Au Mali, plus de 10 000 personnes ont manifesté ce vendredi 5 avril. Les revendications sont larges : depuis la fin de l’été, enseignants, médecins, magistrats ou cheminots multiplient les grèves. Mais c’est surtout la dégradation sécuritaire qui était au cœur des préoccupations. A l’appel des leaders religieux rejoints par une partie de l’opposition, les manifestants ont également réclamé la démission du gouvernement ainsi que le départ des forces militaires internationales présentes dans le pays.
Avec ferveur, plus de 10 000 personnes se sont regroupées sur la place de l’indépendance, après la prière du vendredi. Pour Fatim Diarra, trop c’est trop. « Le Mali était bien ! Le Mali était tolérant ! Le Mali était beau ! Et maintenant, tout le monde souffre. Même quand tu dis bonjour à quelqu’un, il te fait la bagarre parce que le cœur est serré ! Les militaires meurent, les civils meurent ! »

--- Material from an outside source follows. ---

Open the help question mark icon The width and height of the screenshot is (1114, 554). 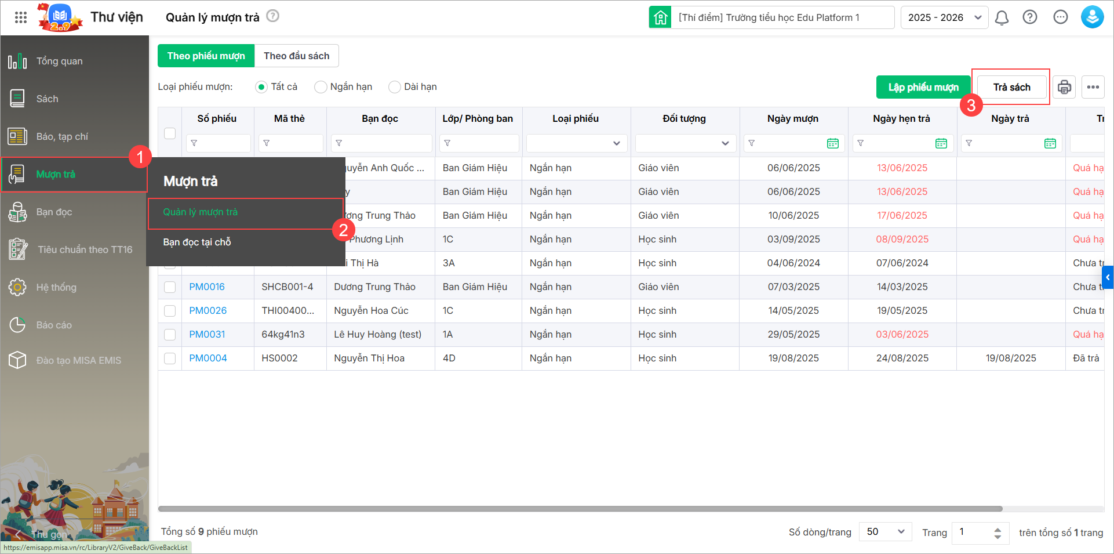point(1030,17)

Le massacre d’Ogossagou où au moins 157 villageois ont été assassinés le 23 mars est la goutte d’eau pour un commerçant. « Si la communauté internationale n’est pas en mesure de nous sécuriser, qu’ils dégagent ! » Les forces militaires internationales, spécialement françaises, doivent quitter le Mali, assume un fonctionnaire. « Votre gouvernement est complice de tout ça ! »
Les manifestants, dans leur slogan ou sur leur pancarte, réclament la démission du gouvernement malien. Ils ont répondu à l’appel des leaders religieux. Issa Kaou N’djim est le porte-parole du président du Haut conseil islamique, l’imam Mahmoud Dicko.
« L’école est dehors, les commerçants se cherchent, et aujourd’hui il n’y a pas de perspectives pour les jeunes, il n’y a pas d’emploi. Le chômage, l’insécurité… Ici, aujourd’hui, on dit : alors que les uns se font massacrer, qui sont les coupables, qui sont les auteurs, quelle politique nous a menés à ça ? La France est un pays ami, mais la France ne doit pas soutenir un gouvernement corrompu, illégitime. »
En marge, des jets de pierre, des pneus brûlés et des gaz lacrymogènes ont été lancés à proximité du musée national. Les leaders religieux annoncent que si leurs revendications ne sont satisfaites, ils appelleront à une nouvelle manifestation vendredi prochain.
Quelle est la stratégie de l’imam Mahmoud Dicko ?
Depuis plusieurs mois, le président du Haut conseil islamique Mahmoud Dicko multiplie les attaques contre le gouvernement. Une attitude que certains interprètent comme une volonté de s’imposer sur l’échiquier politique.
D’abord il y a eu son offensive, en décembre, contre un programme d’éducation sexuelle qui a fait rétropédaler le gouvernement. Puis, mi-février, le rassemblement du stade du 26 mars à Bamako. 60 000 personnes sont venues écouter Mahmoud Dicko dénoncer la mauvaise gouvernance.
« Mahmoud Dicko mène un combat personnel », lâche Mahamadou Camara, membre de la majorité. « S’il veut faire de la politique, qu’il descende dans l’arène », conclut-il.
Pour l’opposant Mountaga Tall, cette mobilisation pour Ogossagou était une nécessité. « Partout dans le monde, il y a eu des manifestations. Il serait honteux que rien ne se passe à Bamako », explique-t-il. Sur les intentions politiques de Mahmoud Dicko, Mountaga Tall reste prudent: « je ne peux pas sonder son âme, mais en politique il faut abandonner le turban. »
Une analyse que ne partage pas le politologue Kalilou Sidibé qui rappelle que les religieux ont toujours fait partie du paysage politique malien. « Dès 1947, ils se battaient pour l’Indépendance », explique-t-il.
Si Mahmoud Dicko n’a pour l’heure pas fait part de ses intentions, une certitude, il doit quitter son siège de président du Haut conseil islamique dans quelques mois. Son deuxième mandat arrivant à échéance.